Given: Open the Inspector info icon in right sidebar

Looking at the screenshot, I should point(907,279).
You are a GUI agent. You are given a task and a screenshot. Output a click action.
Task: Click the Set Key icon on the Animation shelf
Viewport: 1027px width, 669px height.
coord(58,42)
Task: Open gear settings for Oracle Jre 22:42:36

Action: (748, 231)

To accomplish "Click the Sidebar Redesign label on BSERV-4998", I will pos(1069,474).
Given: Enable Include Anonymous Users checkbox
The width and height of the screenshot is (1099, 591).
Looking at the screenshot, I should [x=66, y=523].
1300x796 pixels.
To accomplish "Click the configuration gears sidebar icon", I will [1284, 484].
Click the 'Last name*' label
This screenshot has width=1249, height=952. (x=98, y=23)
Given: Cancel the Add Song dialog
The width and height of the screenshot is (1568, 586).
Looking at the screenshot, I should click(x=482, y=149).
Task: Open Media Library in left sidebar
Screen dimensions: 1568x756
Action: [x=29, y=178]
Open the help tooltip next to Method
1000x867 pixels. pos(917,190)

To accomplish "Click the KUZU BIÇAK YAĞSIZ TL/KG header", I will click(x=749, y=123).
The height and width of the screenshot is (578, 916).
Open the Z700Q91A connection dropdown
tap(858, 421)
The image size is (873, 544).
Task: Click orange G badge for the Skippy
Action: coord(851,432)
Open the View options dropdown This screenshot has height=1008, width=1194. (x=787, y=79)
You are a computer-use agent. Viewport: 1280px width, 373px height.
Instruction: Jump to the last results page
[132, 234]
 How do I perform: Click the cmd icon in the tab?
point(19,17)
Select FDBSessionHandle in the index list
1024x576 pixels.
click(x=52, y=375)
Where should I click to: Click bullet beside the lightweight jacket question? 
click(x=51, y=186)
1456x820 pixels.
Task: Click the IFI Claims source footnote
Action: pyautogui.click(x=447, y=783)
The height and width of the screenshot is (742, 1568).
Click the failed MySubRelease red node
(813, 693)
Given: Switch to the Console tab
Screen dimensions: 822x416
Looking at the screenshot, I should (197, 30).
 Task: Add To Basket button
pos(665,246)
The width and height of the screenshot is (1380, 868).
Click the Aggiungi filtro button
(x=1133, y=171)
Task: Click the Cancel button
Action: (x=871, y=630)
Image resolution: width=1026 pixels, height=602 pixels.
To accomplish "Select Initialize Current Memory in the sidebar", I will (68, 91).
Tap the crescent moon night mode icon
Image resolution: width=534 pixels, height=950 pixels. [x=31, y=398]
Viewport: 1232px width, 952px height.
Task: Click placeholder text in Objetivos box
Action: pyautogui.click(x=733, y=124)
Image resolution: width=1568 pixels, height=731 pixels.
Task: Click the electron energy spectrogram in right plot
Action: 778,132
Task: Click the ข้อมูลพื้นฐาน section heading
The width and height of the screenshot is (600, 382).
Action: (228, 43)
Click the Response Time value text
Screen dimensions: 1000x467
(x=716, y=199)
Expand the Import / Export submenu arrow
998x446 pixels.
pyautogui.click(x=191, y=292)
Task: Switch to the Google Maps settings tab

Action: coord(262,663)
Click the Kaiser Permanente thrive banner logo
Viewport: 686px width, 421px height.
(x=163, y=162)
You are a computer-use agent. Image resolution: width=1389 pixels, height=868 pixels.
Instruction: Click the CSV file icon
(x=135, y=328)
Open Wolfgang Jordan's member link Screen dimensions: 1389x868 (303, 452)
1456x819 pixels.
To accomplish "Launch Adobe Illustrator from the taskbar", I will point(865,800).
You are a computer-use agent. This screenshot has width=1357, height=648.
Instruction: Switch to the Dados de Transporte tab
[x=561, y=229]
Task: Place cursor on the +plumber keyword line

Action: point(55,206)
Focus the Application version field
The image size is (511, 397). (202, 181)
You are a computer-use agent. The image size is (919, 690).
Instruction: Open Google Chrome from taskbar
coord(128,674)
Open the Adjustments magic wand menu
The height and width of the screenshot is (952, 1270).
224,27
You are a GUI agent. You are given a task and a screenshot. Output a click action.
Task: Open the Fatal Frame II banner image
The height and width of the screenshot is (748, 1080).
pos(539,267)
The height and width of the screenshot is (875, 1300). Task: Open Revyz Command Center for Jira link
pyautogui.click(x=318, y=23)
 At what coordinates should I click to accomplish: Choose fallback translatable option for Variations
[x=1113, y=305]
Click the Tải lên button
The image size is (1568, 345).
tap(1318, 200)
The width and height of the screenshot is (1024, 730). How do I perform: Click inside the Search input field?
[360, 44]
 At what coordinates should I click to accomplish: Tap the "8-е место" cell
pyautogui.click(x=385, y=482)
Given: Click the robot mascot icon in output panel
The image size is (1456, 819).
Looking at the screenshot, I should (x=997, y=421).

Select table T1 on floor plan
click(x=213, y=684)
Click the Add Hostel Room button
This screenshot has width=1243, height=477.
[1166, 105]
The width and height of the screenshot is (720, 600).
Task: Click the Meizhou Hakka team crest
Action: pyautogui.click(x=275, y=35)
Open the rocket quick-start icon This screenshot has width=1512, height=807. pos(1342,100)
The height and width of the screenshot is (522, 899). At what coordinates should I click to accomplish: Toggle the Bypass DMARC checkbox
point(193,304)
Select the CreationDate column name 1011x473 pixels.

▶ [JOB]:
Can you update the material above so that every "Given:" becomes "Goal:", with everything else left unchanged?

▶ [ANSWER TO THE PROBLEM]:
Goal: Open the Inspector info icon in right sidebar

Looking at the screenshot, I should point(907,279).
You are a GUI agent. You are given a task and a screenshot. Output a click action.
Task: Click the Set Key icon on the Animation shelf
Viewport: 1027px width, 669px height.
coord(58,42)
Task: Open gear settings for Oracle Jre 22:42:36

Action: (748, 231)

To accomplish "Click the Sidebar Redesign label on BSERV-4998", I will pos(1069,474).
Goal: Enable Include Anonymous Users checkbox
The width and height of the screenshot is (1099, 591).
Looking at the screenshot, I should [x=66, y=523].
1300x796 pixels.
To accomplish "Click the configuration gears sidebar icon", I will [1284, 484].
Click the 'Last name*' label
This screenshot has width=1249, height=952. (x=98, y=23)
Goal: Cancel the Add Song dialog
The width and height of the screenshot is (1568, 586).
Looking at the screenshot, I should click(x=482, y=149).
Task: Open Media Library in left sidebar
Screen dimensions: 1568x756
Action: [x=29, y=178]
Open the help tooltip next to Method
1000x867 pixels. pos(917,190)

To accomplish "Click the KUZU BIÇAK YAĞSIZ TL/KG header", I will click(x=749, y=123).
The height and width of the screenshot is (578, 916).
Open the Z700Q91A connection dropdown
tap(858, 421)
The image size is (873, 544).
Task: Click orange G badge for the Skippy
Action: coord(851,432)
Open the View options dropdown This screenshot has height=1008, width=1194. (x=787, y=79)
You are a computer-use agent. Viewport: 1280px width, 373px height.
Instruction: Jump to the last results page
[132, 234]
 How do I perform: Click the cmd icon in the tab?
point(19,17)
Select FDBSessionHandle in the index list
1024x576 pixels.
click(x=52, y=375)
Where should I click to: Click bullet beside the lightweight jacket question? 
click(x=51, y=186)
1456x820 pixels.
Task: Click the IFI Claims source footnote
Action: pyautogui.click(x=447, y=783)
The height and width of the screenshot is (742, 1568).
Click the failed MySubRelease red node
(813, 693)
Goal: Switch to the Console tab
Screen dimensions: 822x416
Looking at the screenshot, I should (197, 30).
 Task: Add To Basket button
pos(665,246)
The width and height of the screenshot is (1380, 868).
Click the Aggiungi filtro button
(x=1133, y=171)
Task: Click the Cancel button
Action: (x=871, y=630)
Image resolution: width=1026 pixels, height=602 pixels.
To accomplish "Select Initialize Current Memory in the sidebar", I will (68, 91).
Tap the crescent moon night mode icon
Image resolution: width=534 pixels, height=950 pixels. [x=31, y=398]
Viewport: 1232px width, 952px height.
Task: Click placeholder text in Objetivos box
Action: pyautogui.click(x=733, y=124)
Image resolution: width=1568 pixels, height=731 pixels.
Task: Click the electron energy spectrogram in right plot
Action: 778,132
Task: Click the ข้อมูลพื้นฐาน section heading
The width and height of the screenshot is (600, 382).
Action: (228, 43)
Click the Response Time value text
Screen dimensions: 1000x467
(x=716, y=199)
Expand the Import / Export submenu arrow
998x446 pixels.
pyautogui.click(x=191, y=292)
Task: Switch to the Google Maps settings tab

Action: coord(262,663)
Click the Kaiser Permanente thrive banner logo
Viewport: 686px width, 421px height.
(x=163, y=162)
You are a computer-use agent. Image resolution: width=1389 pixels, height=868 pixels.
Instruction: Click the CSV file icon
(x=135, y=328)
Open Wolfgang Jordan's member link Screen dimensions: 1389x868 (303, 452)
1456x819 pixels.
To accomplish "Launch Adobe Illustrator from the taskbar", I will point(865,800).
You are a computer-use agent. This screenshot has width=1357, height=648.
Instruction: Switch to the Dados de Transporte tab
[x=561, y=229]
Task: Place cursor on the +plumber keyword line

Action: point(55,206)
Focus the Application version field
The image size is (511, 397). (202, 181)
You are a computer-use agent. The image size is (919, 690).
Instruction: Open Google Chrome from taskbar
coord(128,674)
Open the Adjustments magic wand menu
The height and width of the screenshot is (952, 1270).
224,27
You are a GUI agent. You are given a task and a screenshot. Output a click action.
Task: Open the Fatal Frame II banner image
The height and width of the screenshot is (748, 1080).
pos(539,267)
The height and width of the screenshot is (875, 1300). Task: Open Revyz Command Center for Jira link
pyautogui.click(x=318, y=23)
 At what coordinates should I click to accomplish: Choose fallback translatable option for Variations
[x=1113, y=305]
Click the Tải lên button
The image size is (1568, 345).
tap(1318, 200)
The width and height of the screenshot is (1024, 730). How do I perform: Click inside the Search input field?
[360, 44]
 At what coordinates should I click to accomplish: Tap the "8-е место" cell
pyautogui.click(x=385, y=482)
Goal: Click the robot mascot icon in output panel
The image size is (1456, 819).
Looking at the screenshot, I should (x=997, y=421).

Select table T1 on floor plan
click(x=213, y=684)
Click the Add Hostel Room button
This screenshot has width=1243, height=477.
[1166, 105]
The width and height of the screenshot is (720, 600).
Task: Click the Meizhou Hakka team crest
Action: pyautogui.click(x=275, y=35)
Open the rocket quick-start icon This screenshot has width=1512, height=807. pos(1342,100)
The height and width of the screenshot is (522, 899). At what coordinates should I click to accomplish: Toggle the Bypass DMARC checkbox
point(193,304)
Select the CreationDate column name 1011x473 pixels.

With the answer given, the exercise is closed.